#### Problem to work on:
Could the records below be restated word for word, without a single picture?

Stored data entries
=-=-=-=-=
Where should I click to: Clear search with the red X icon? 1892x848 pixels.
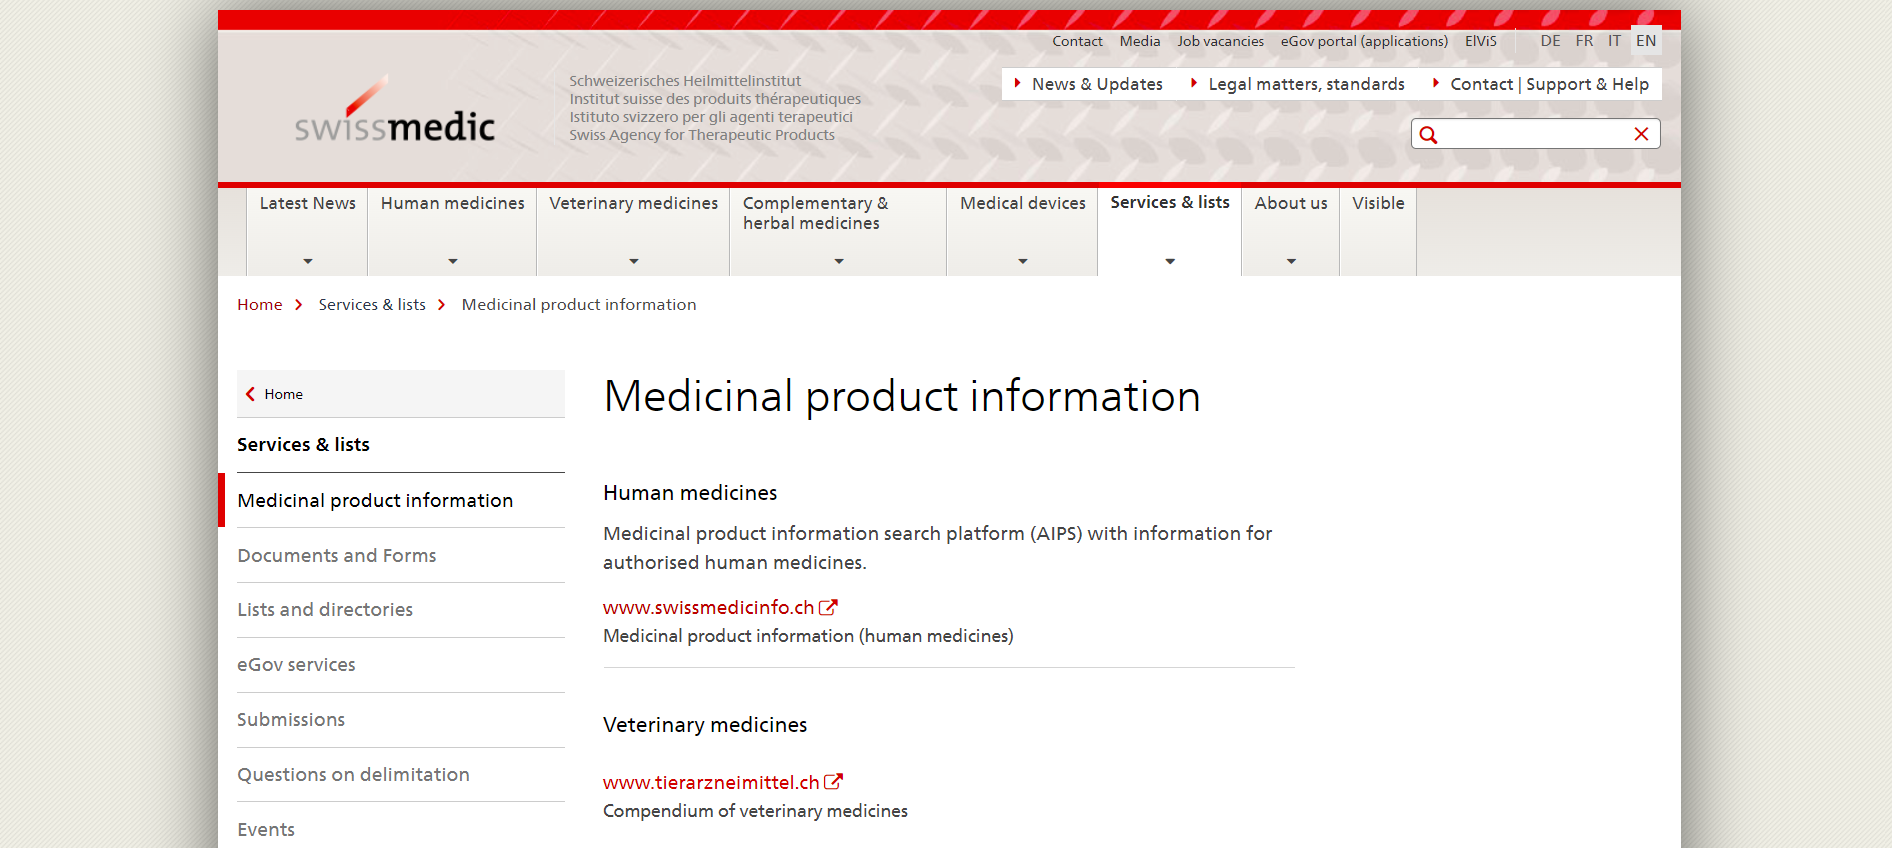(x=1641, y=134)
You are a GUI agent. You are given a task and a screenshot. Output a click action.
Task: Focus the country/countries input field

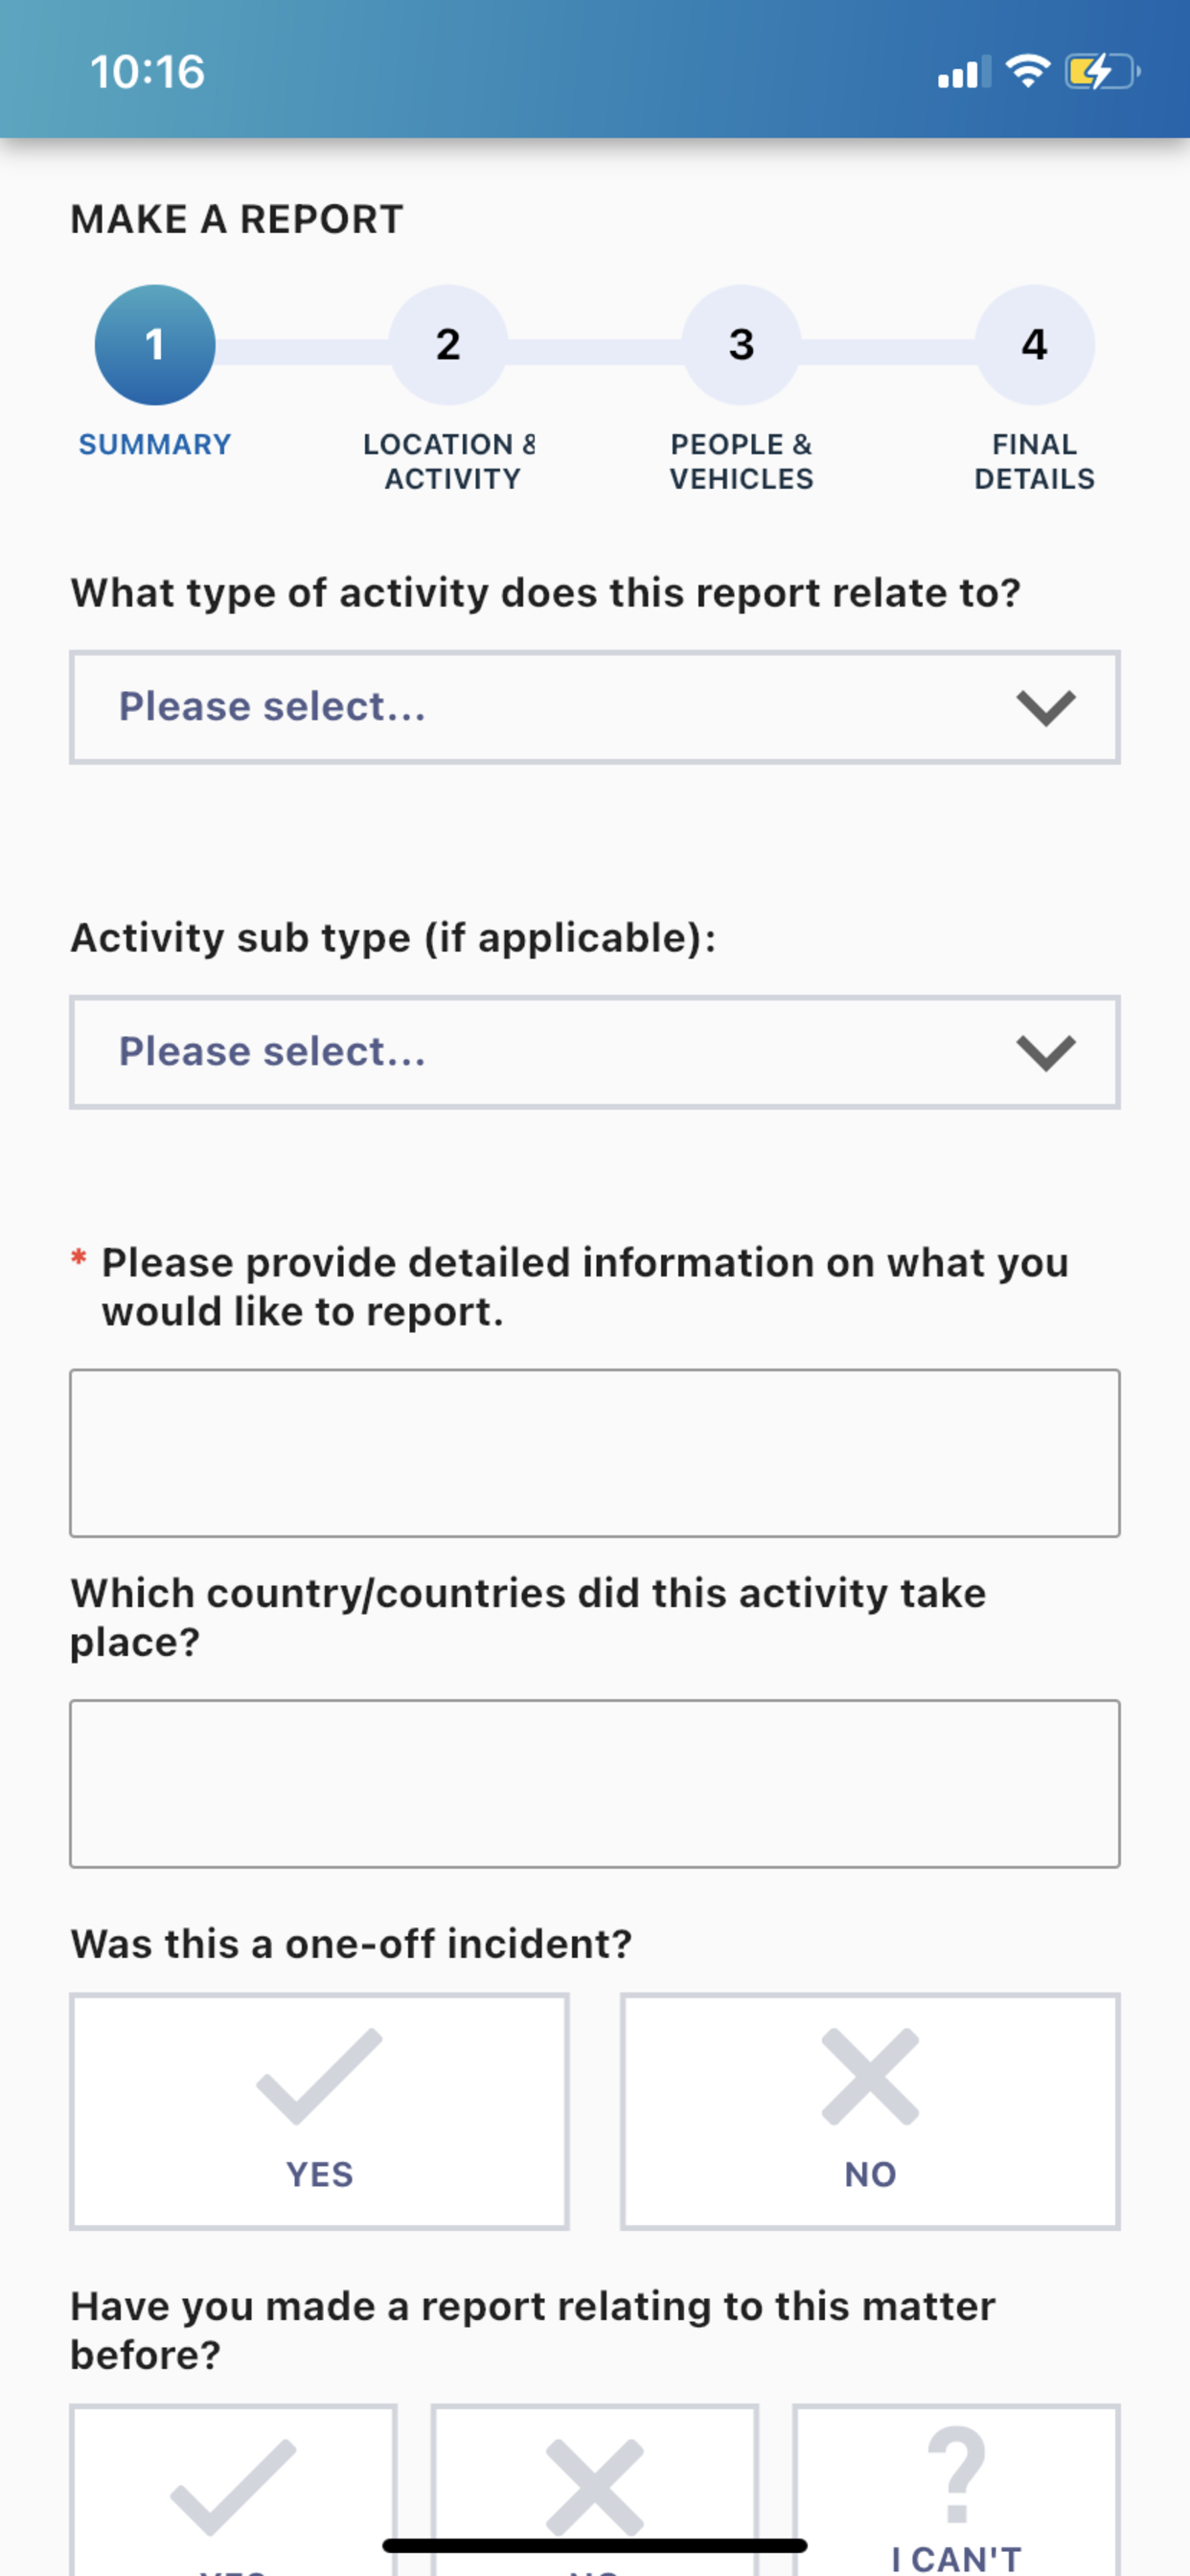point(595,1783)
=-=-=-=-=
#### Expected output:
Where should I click to: Clear search with the red X icon? 1892x848 pixels.
(x=1641, y=134)
You are a GUI agent. You are given a task and a screenshot. Output a click action.
Task: Focus the country/countries input field

point(595,1783)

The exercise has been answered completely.